:: Texte choisi
«Daïf al-Aoula » : La leçon de choses de Mohamed Abdannabaoui

Hassan Alaoui

L’exercice est inhabituel, mais l’actualité l’imposait, sur fond de questionnement et d’interrogations. Réussir le tour de force de convier le magistrat supérieur de la nation à un dialogue télévisuel, lui poser toutes sortes de questions sans concession, ni fioritures, s’efforcer de le « coincer » et l’acculer aux derniers retranchements. Pour autant, Mohamed Abdanabaoui, puisque c’est de lui qu’il s’agit, Président du Ministère public, ne s’est pas « dégonflé ». Il a accepté l’invitation de la chaîne nationale Al Aoula et confronté à Mohamed Tijjini pendant une heure trente, il a répondu à toutes les questions, quelles que soient leur nature et leur gravité. Avec un art consommé de la rhétorique, patiné parfois d’un humour fin, pédagogue comme un Maître sans toge, costume et mise impeccable, un grand commis de l’Etat.

L’autonomie totale de son département, la réforme conduite depuis quelques années de la Justice, le fonctionnement de celle-ci, les innovations, la loi et la protection des citoyens, les affres quotidiennes du juge accablé de dossiers, la loyauté et l’engagement, la collaboration avec les autres instances, les violences et, dans la foulée, les dernières condamnations à l’encontre des 53 membres du Hirak.
::::
:: Extrait des données
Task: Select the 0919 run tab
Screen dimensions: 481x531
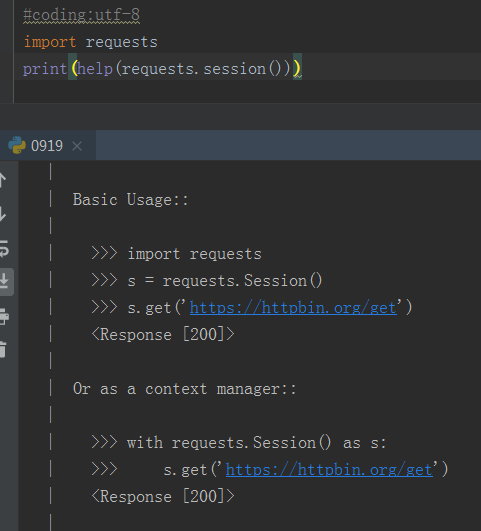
::::
# Objectif A
Répondez à ces questions sur le texte choisi :
(i) Quelle chaîne a invité le Président du Ministère public ?
(ii) Combien de temps a-t-il été confronté à Mohamed Tijjini ?
(iii) Combien de membres du Hirak sont concernés par les dernières condamnations évoquées ?
# Objectif B
Écrivez la suite du texte choisi sur l'entretien télévisé du Président du Ministère public.
Les données qui précèdent forment un matériau à part, indépendant du texte choisi.

# Corrigé A
(i) La chaîne nationale Al Aoula.
(ii) Une heure trente.
(iii) 53 membres.

# Corrigé B
La réforme de la justice au Maroc n’est plus un sujet tabou. Depuis qu’en 2012, Sa Majesté le Roi Mohammed VI l’a mise sur les rails, avec une « lettre de mission » à l’ancien ministre de la Justice et des droits de l’Homme, un certain Mustapha Ramid. Et surtout un discours prononcé par SM le Roi lors de la cérémonie d’installation, mardi 8 mai 2012, au Palais Royal de Casablanca, de la Haute instance du dialogue national sur la réforme de la Justice.

De cette date jusqu’à il y a quelques mois, cette réforme avait attendu et la nomination de Mohamed Abdannaboui au poste de Procureur général du Roi et Président du Ministère public a acté finalement la grande réforme, avec une « césure » : l’indépendance totale du parquet par rapport au pouvoir politique ou autre.

Gharraq et monstre, l’implacable métaphore

Invité dernièrement sur la chaîne « Al aoula », pendant une heure trente dans le cadre de l’émission « Daïf al-Aoula » qu’anime Mohamed Tijjini, le Président du Ministère public, campé dans son rôle avec élégance, a réaffirmé avec force « l’indépendance du parquet et sa volonté de s’inscrire dans le cadre du mouvement global de changement ». D’emblée, il a exclu toute langue de bois ou les raccourcis habituels d’un discours complexe et obtus. Mohamed Abdannabaoui a usé d’un langage clair et direct, n’esquivant aucune question, parfois même devant se défendre pour garder la parole – face à l’animateur tout volatile qui s’essayait à l’exercice de le déstabiliser.

A la question de savoir comment il est arrivé à ce niveau à ce responsabilité, il a proposé « deux lectures » : tout jeune, dit-il,  peut et doit arriver dans ce pays, dès lors qu’il est ambitieux et travailleur. Comme moi, issu d’une famille pauvre, il doit mettre de son côté toutes les chances peut arriver. Donc, je ne peux pas ne pas ressentir effectivement les difficultés de chacun d’entre eux, je mesure les obstacles, et 40 ans d’exercice m’ont appris à prendre le recul.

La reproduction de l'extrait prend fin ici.